### O que se pede
**1)** De acordo com o texto, que documento a Cúpula do BRICS vai adotar?
**2)** Reescreva o trecho do texto de "A defesa do" a "pelo Sul Global.", substituindo "Sul Global" por "hemisfério sul".

### Texto
::::::::

A extrema direita tem medo da educação porque sabe que é onde nasce a consciência.
A França, que acolheu tantos intelectuais brasileiros exilados, sabe que defender as universidades é resguardar a ciência.
Em tempos de desinformação e negacionismo, o saber deve ser protegido como instrumento de bem comum.
A Inteligência Artificial está revolucionando modos de aprendizado, de vida e de produção.
As oportunidades que se abrem são ilimitadas. Mas os riscos não são menores.
A ausência de regulação das redes digitais só interessa às grandes corporações.
A Cúpula do BRICS, que sediaremos no Brasil em um mês, vai adotar uma Declaração sobre Governança da Inteligência Artificial.
A defesa do regime multilateral de clima é outro exemplo de como as soluções para os dilemas da humanidade passam de forma inequívoca pelo Sul Global.
As universidades também têm papel decisivo no enfrentamento da crise climática.
De suas cátedras emanam os múltiplos alertas sobre os riscos ambientais que ameaçam o planeta.
De suas salas, sairão as jovens lideranças que unirão ciência, inovação e conhecimento tradicional para delinear os caminhos de uma transição ecológica justa.
O pensamento crítico também caminha lado-a-lado com a luta anticolonial e o combate ao racismo, à misoginia, à xenofobia e todas as formas de discriminação.
As universidades e o movimento estudantil seguirão como vozes da resistência intelectual aos horrores cometidos em todas as guerras.
Não é possível permanecer indiferente ao absurdo da guerra na Ucrânia e do genocídio do povo palestino em Gaza.
A intolerância e o extremismo comprometem os esforços coletivos de diálogo e corroem a confiança nas instituições.
A gravidade do momento exige a defesa firme dos valores que unem a humanidade: a defesa da paz, do multilateralismo e do desenvolvimento sustentável.
Fortalecer a educação emancipadora por meio da cooperação acadêmica é fundamental.
Todos os anos, milhares de estudantes, pesquisadores, artistas e empreendedores circulam entre nossos países.
Trocam ideias, constroem pontes e semeiam inovação.
Agradeço os esforços empreendidos pela gestão da reitora Annick Allaigre e de seu sucessor Arnaud Laimé para estreitar os laços entre esta universidade e o Brasil.
Iniciativas como o programa de dupla diplomação em História, com a Universidade do Estado do Rio de Janeiro, e o acolhimento generoso aos nossos doutorandos indígenas são ações concretas que reforçam o espírito de inclusão e colaboração conjunta.

::::::::

### Dados fornecidos
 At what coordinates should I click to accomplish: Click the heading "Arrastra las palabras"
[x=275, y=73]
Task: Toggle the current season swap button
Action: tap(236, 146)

::::::::

### Problemas resolvidos
**1)** Uma Declaração sobre Governança da Inteligência Artificial.

**2)**
A defesa do regime multilateral de clima é outro exemplo de como as soluções para os dilemas da humanidade passam de forma inequívoca pelo hemisfério sul.